Supplied records: Begin

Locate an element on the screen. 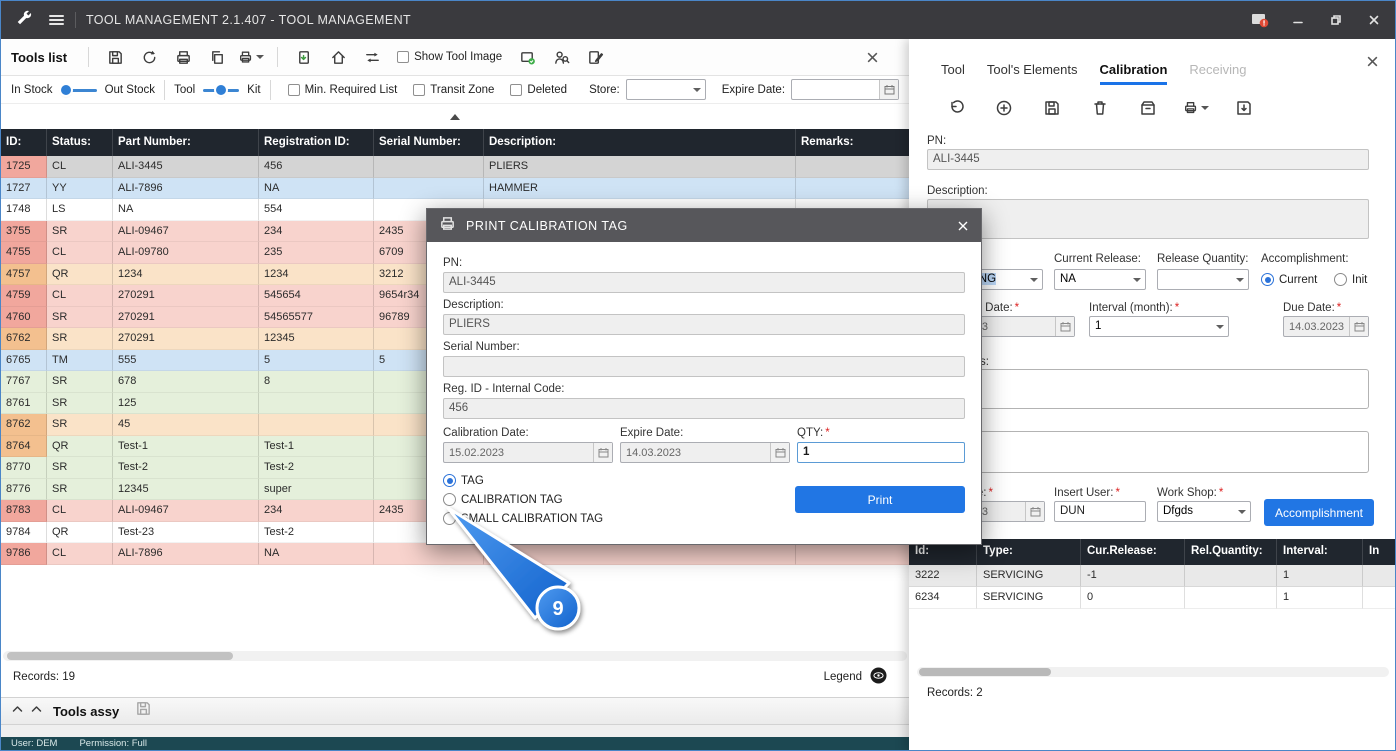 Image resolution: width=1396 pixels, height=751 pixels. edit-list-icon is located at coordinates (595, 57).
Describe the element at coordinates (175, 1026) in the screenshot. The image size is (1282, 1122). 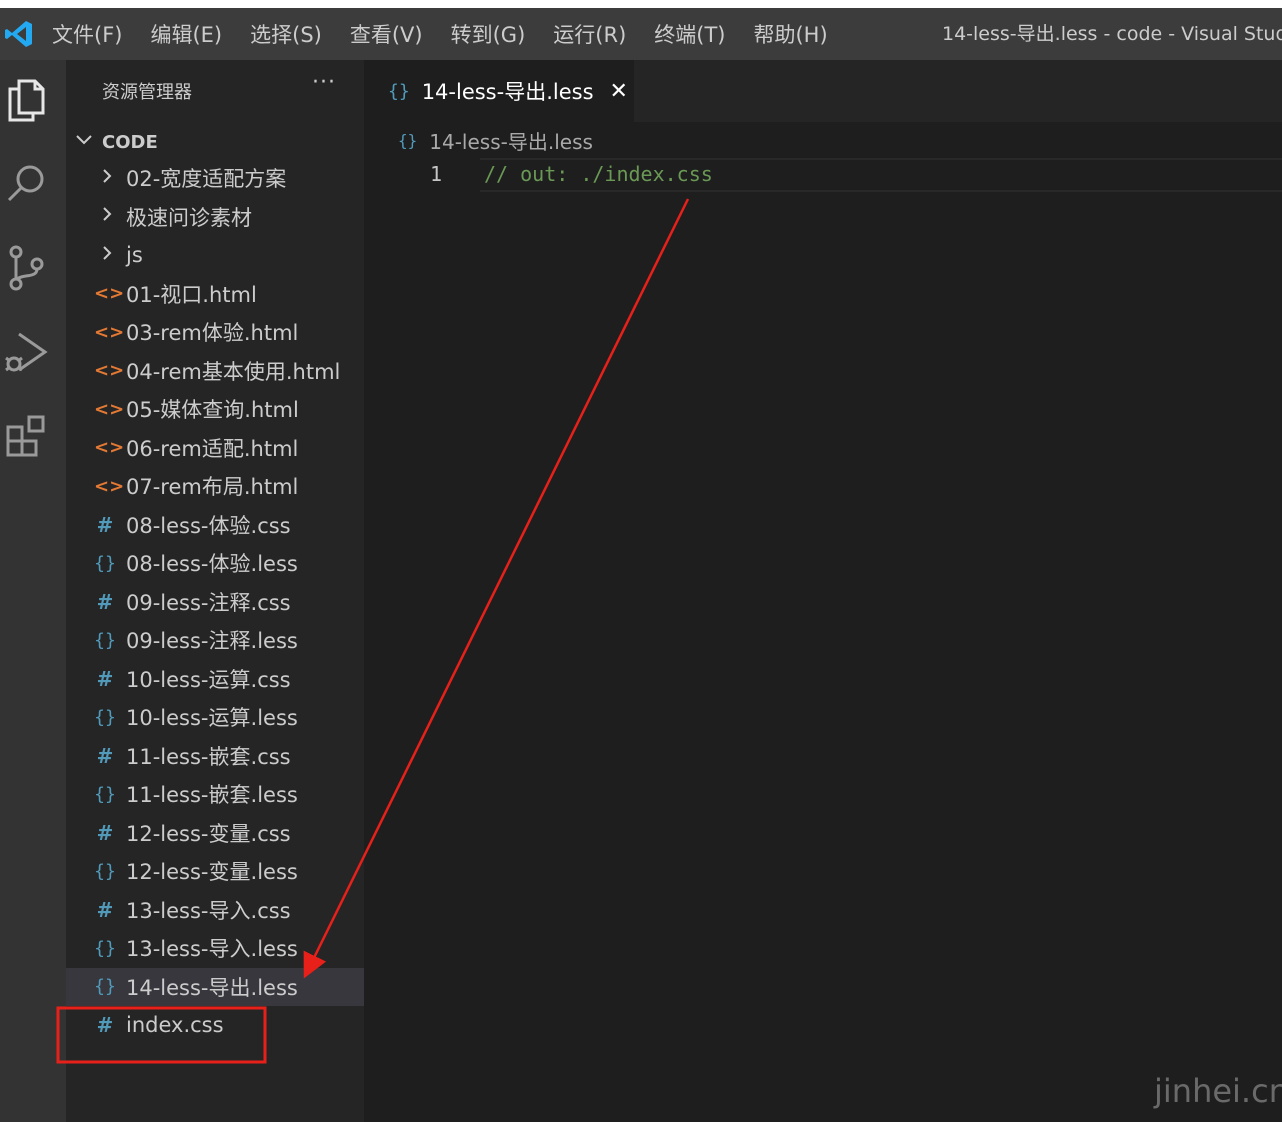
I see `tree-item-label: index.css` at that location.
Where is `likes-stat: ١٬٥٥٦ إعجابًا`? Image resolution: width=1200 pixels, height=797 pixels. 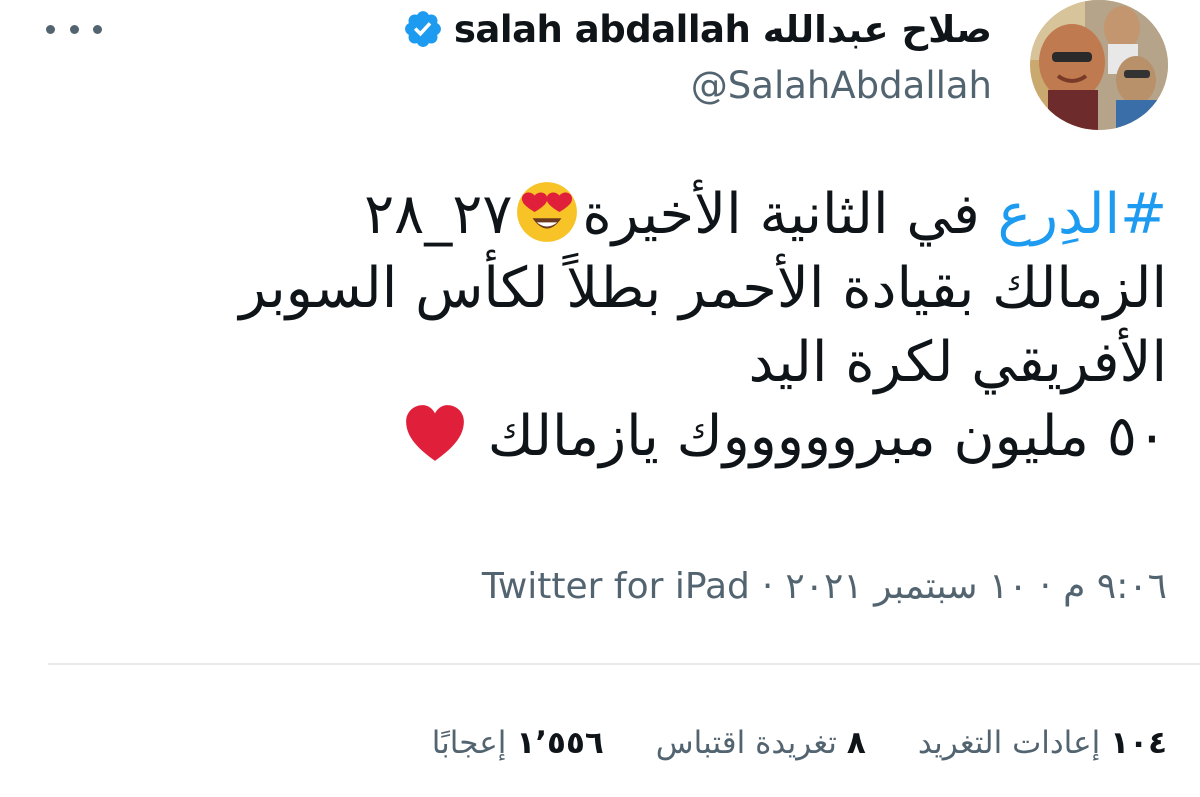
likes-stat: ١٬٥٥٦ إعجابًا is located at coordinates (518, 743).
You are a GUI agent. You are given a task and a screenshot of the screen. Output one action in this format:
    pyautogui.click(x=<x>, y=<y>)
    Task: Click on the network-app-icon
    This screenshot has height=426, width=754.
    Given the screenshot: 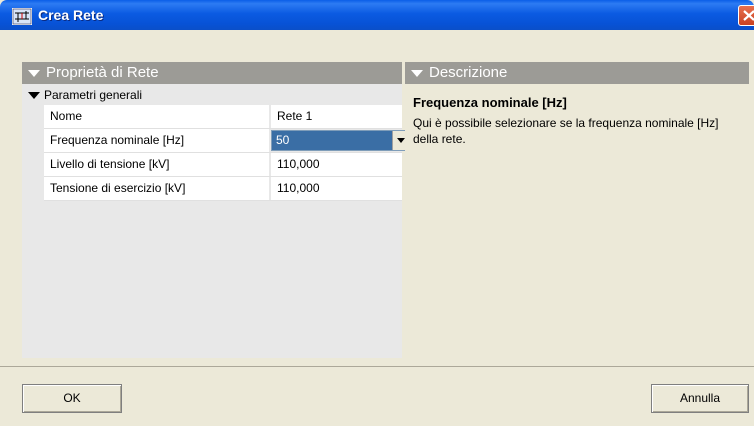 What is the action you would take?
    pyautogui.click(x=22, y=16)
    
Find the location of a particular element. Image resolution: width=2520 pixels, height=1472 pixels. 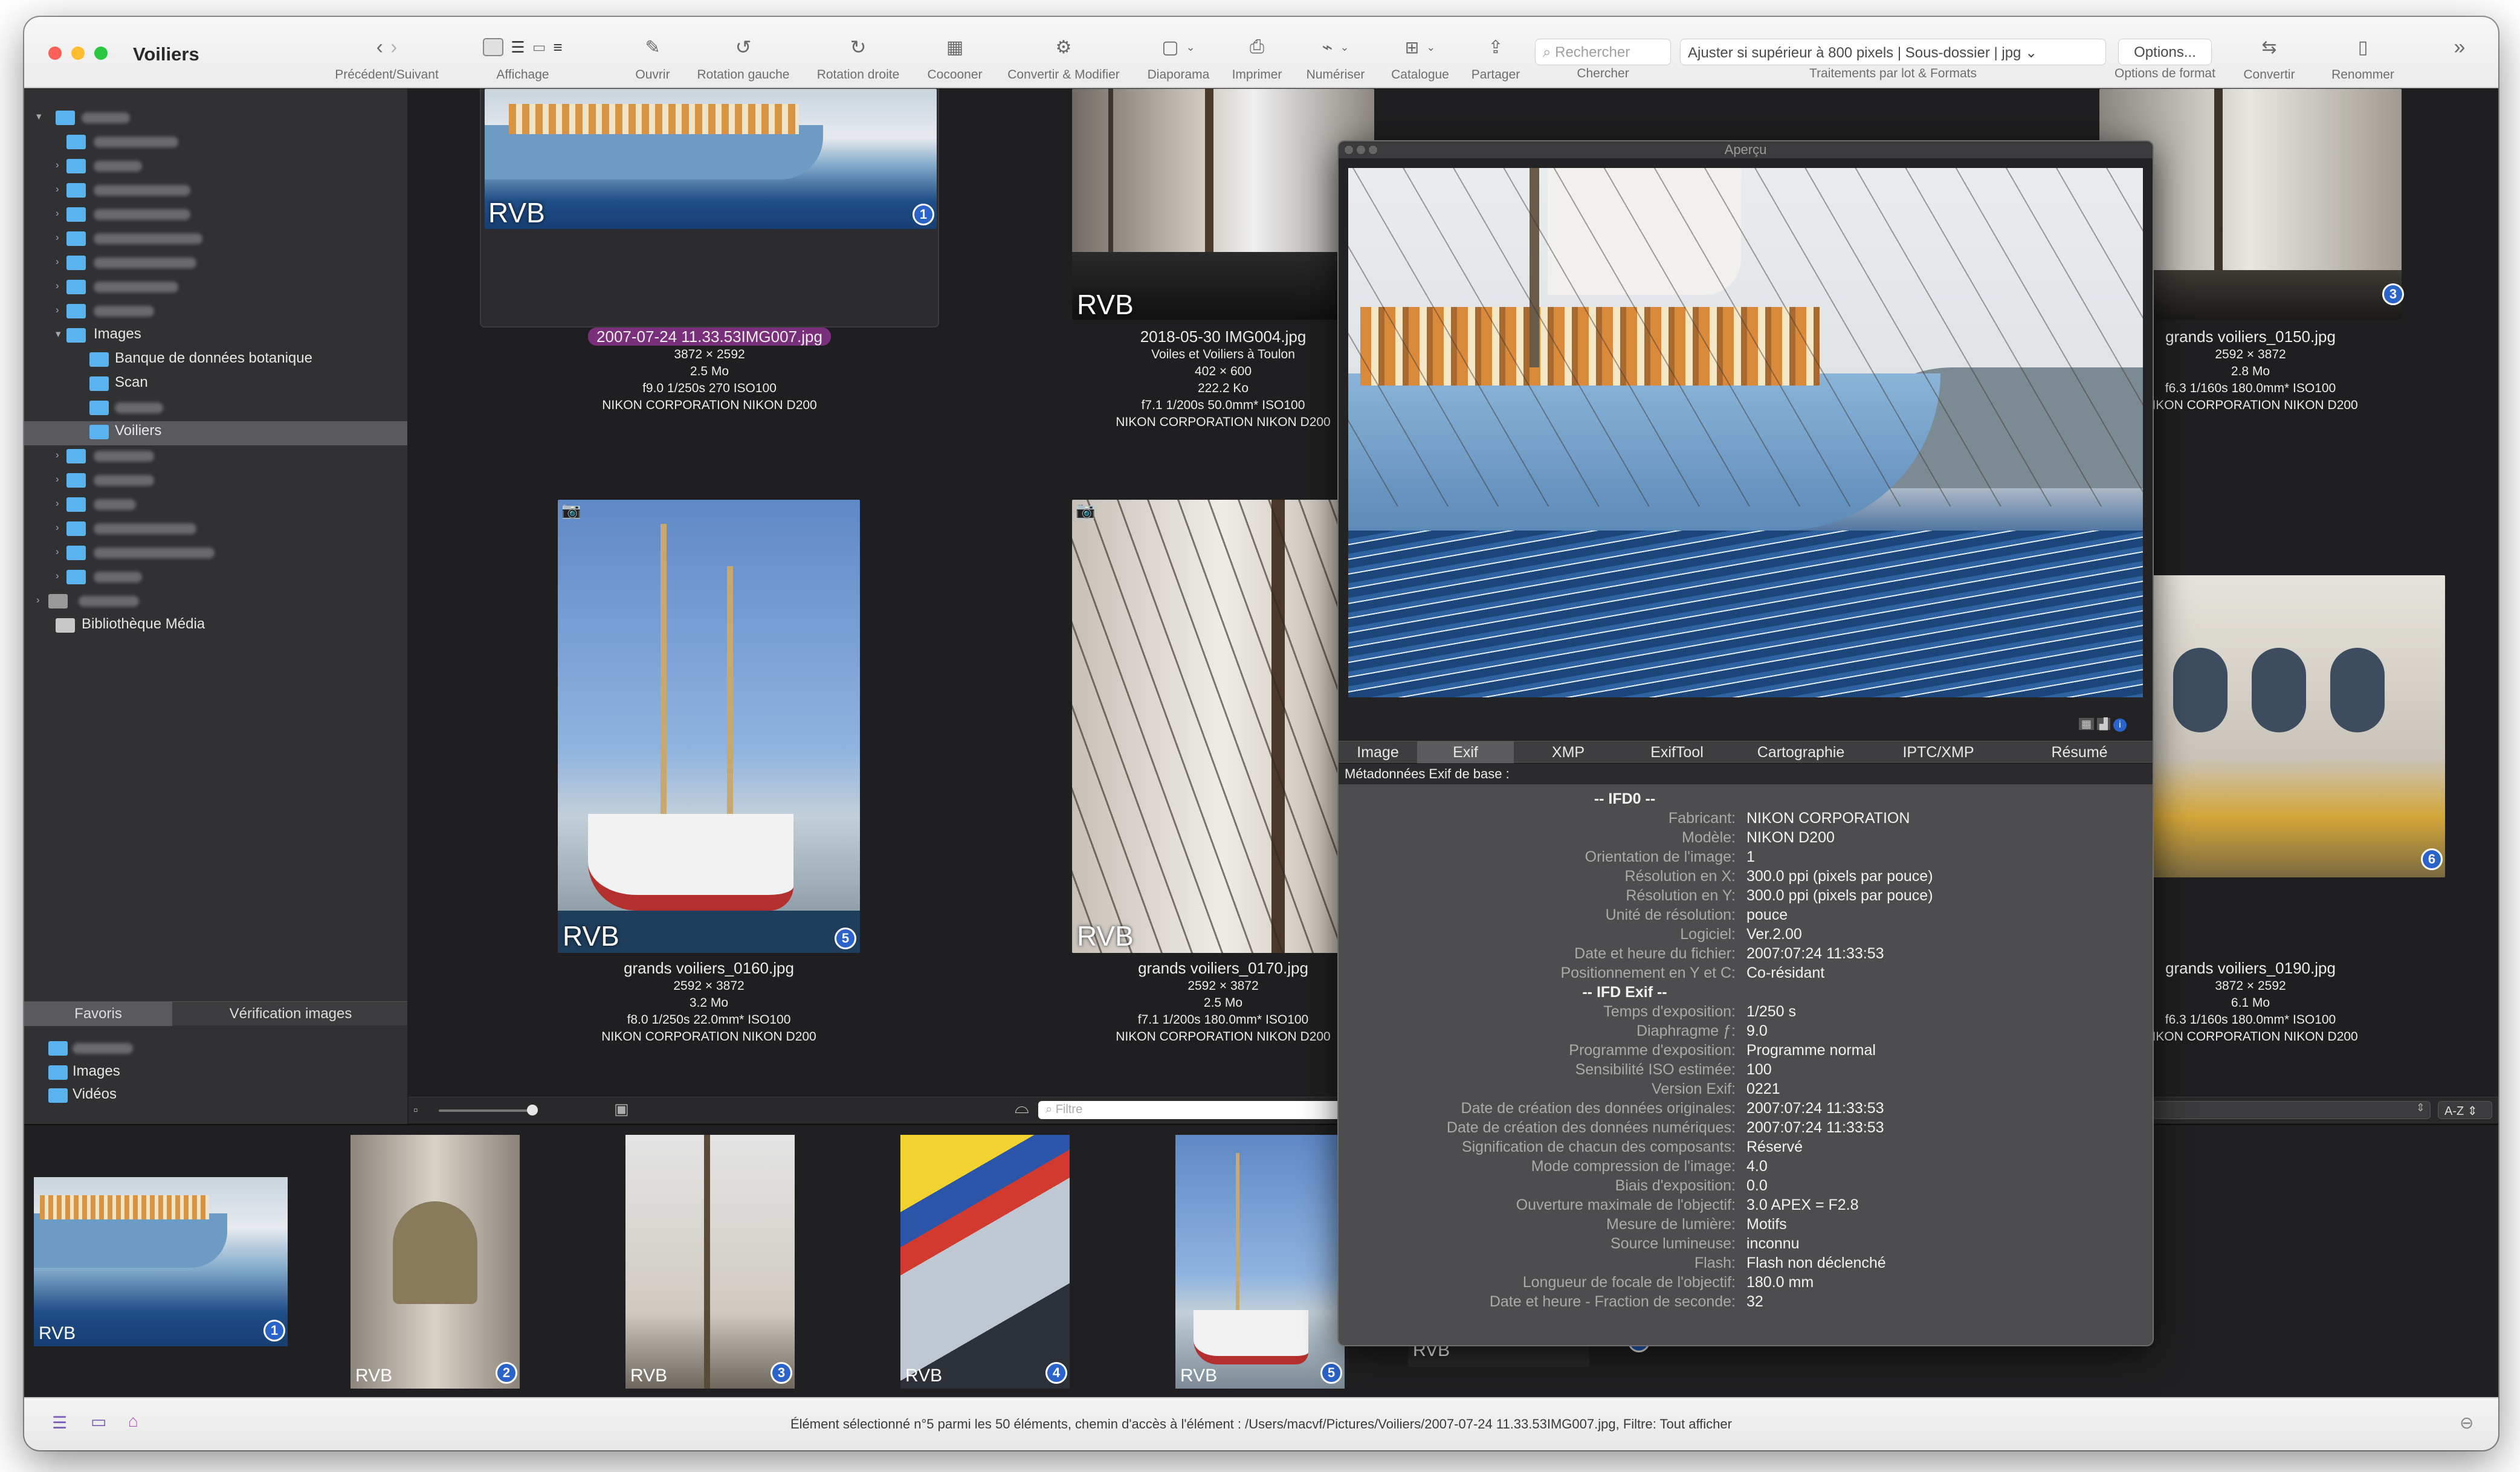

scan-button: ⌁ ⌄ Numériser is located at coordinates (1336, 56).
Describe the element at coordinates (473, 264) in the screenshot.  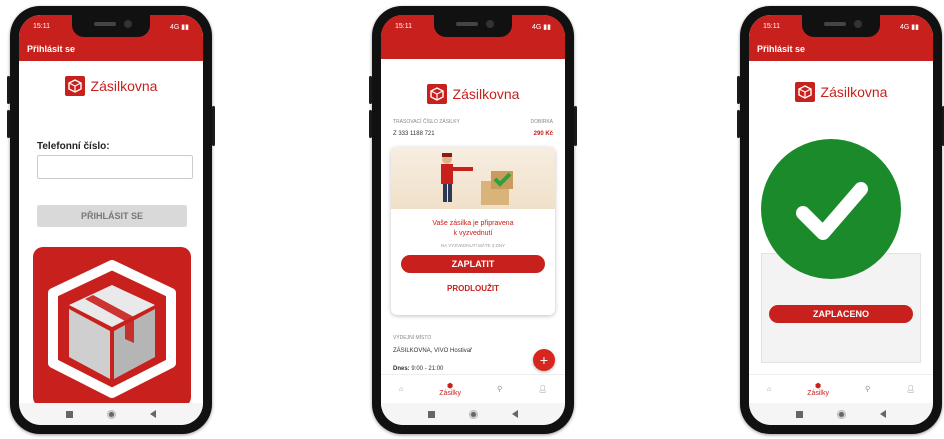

Supplied records: End

Rewrite the items from the line with "You are a GUI" up to and including the line with "This screenshot has", changing "network-app-icon" to "settings-app-icon" and leaving everything else the same. Give only those lines.

You are a GUI agent. You are given a task and a screenshot of the screen. Output one action in this format:
    pyautogui.click(x=<x>, y=<y>)
    Task: Click on the settings-app-icon
    This screenshot has height=426, width=754.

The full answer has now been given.